During the vice presidential debate, Al Gore took great delight in tweaking Jack Kemp for flip-flopping on policy issues after being named to the Republican ticket. When Kemp attacked the Clinton administration's economic record, for example, Gore jibed, "He's said much worse about Bob Dole" and recited Kemp's memorable 1988 line that "Bob Dole never met a tax he didn't hike."
The implied contrast was supposed to be telling: Gore, unlike Kemp, is truly a man of his word. Certainly, Gore's wooden persona, pedantic speaking style, and self-congratulatory comments about his own high ethical standards have led to his being considered a real straight arrow in an otherwise dubious profession. If Honest Al can't be trusted, then who can?
In fact, Gore is no more trustworthy than any other politician. Indeed, he may even be more contemptible than most, since he has proven himself willing to exploit personal tragedy for public gain. Remember his emotional, apparently heartfelt comments at the Democratic National Convention about his sister's tobacco-related death? After choking up during the speech, Gore rode a tidal wave of new-found sympathy and respect. Time, for instance, labelled Gore one of its weekly "winners," noting "tears, not smoke, in their eyes as he tells delegates of his sister's battle with lung cancer." In its "Conventional Wisdom Watch," Newsweek similarly praised Gore: "VP kicks butts in speech."

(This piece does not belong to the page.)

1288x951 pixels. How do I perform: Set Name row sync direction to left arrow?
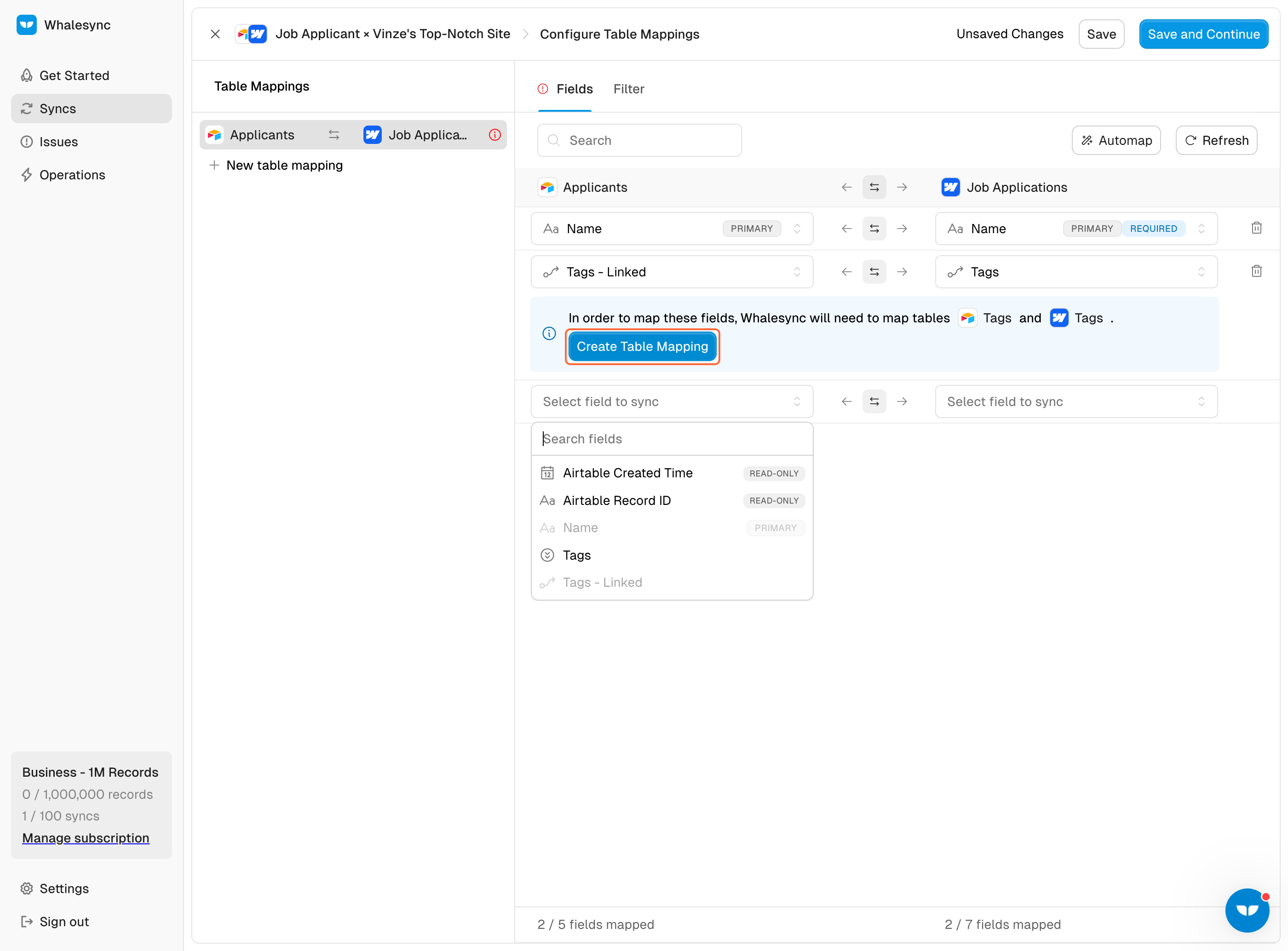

But Gore was hardly being open or honest about his relationship to tobacco, and a fuller accounting of the matter makes it impossible to escape the conclusion that the vice president is little more than a shameless hypocrite who will stop at nothing to pull votes his way.
In his speech, Gore recounted how his sister Nancy had started smoking as a teenager and eventually died from lung cancer at age 45 in 1984. "Three thousand young people in America will start smoking tomorrow," said Gore, who lauded President Clinton's limits on cigarette advertising. "One thousand of them will die a death not unlike my sister's. And that is why until I draw my last breath, I will pour my heart and soul into the cause of protecting our children from the dangers of smoking."
Oddly, though, it took quite a while for this political fire to catch in Gore's belly. While he helped sponsor 1983 legislation that led to new warning labels on tobacco products, until very recently he usually boasted of his tobacco connections. When he ran for the Democratic presidential nomination in 1988–four years after his sister's death–Gore bragged to a North Carolina audience, "Throughout most of my life, I raised tobacco. I want you to know that with my own hands, all of my life, I've sprayed it, I've chopped it, I've shredded it, spiked it, put it in the barn and stripped it, and sold it."
That same year, Gore, then a senator from tobacco-rich Tennessee, wrote a letter to the Arkansas Democrat-Gazette stating, "I do not believe the answer to curbing our nation's tobacco use lies in banning tobacco advertising or in prohibiting tobacco use"–two policies he now backs vociferously.
There's more: The day after his speech at this year's Democratic convention, he admitted to receiving campaign donations from tobacco companies through 1990 (the Democratic National Comittee still accepts such funds). He also acknowledged that his family continued to grow tobacco on their farm and that he got paid for leasing additional property for tobacco production for years after his sister's death.
Gore's rationale for the glacial pace of his policy switch is hardly convincing and his current anti-tobacco stance smacks not of moral outrage but good old political opportunism. He told reporters that the "numbness" after his sister's death made him slow to get out of the tobacco business, to stop taking money from tobacco companies, and to start attacking tobacco advertising. "Sometimes you never fully face up to things that you ought to face up to," he said. "You never fully learn the lessons that life has to teach you."
It's not clear what lesson Gore is talking about–especially since everyone has known for decades that smoking causes health problems. The vice president's timely lesson learning is not, of course, atypical (though exploiting a family member's death for political gain is perhaps uncommonly low). But that is precisely the point: Politicians, for the most part, will say whatever it takes to get elected. And when it comes to popularity versus principles, the latter will almost always get the short end of the stick.
That is the lesson Americans have fully faced up to, even if some members of the press have not yet graduated to the same level of understanding. Being wary of politicians–particularly in an election year and perhaps especially when they claim to speak with conviction–is the smartest choice voters can make.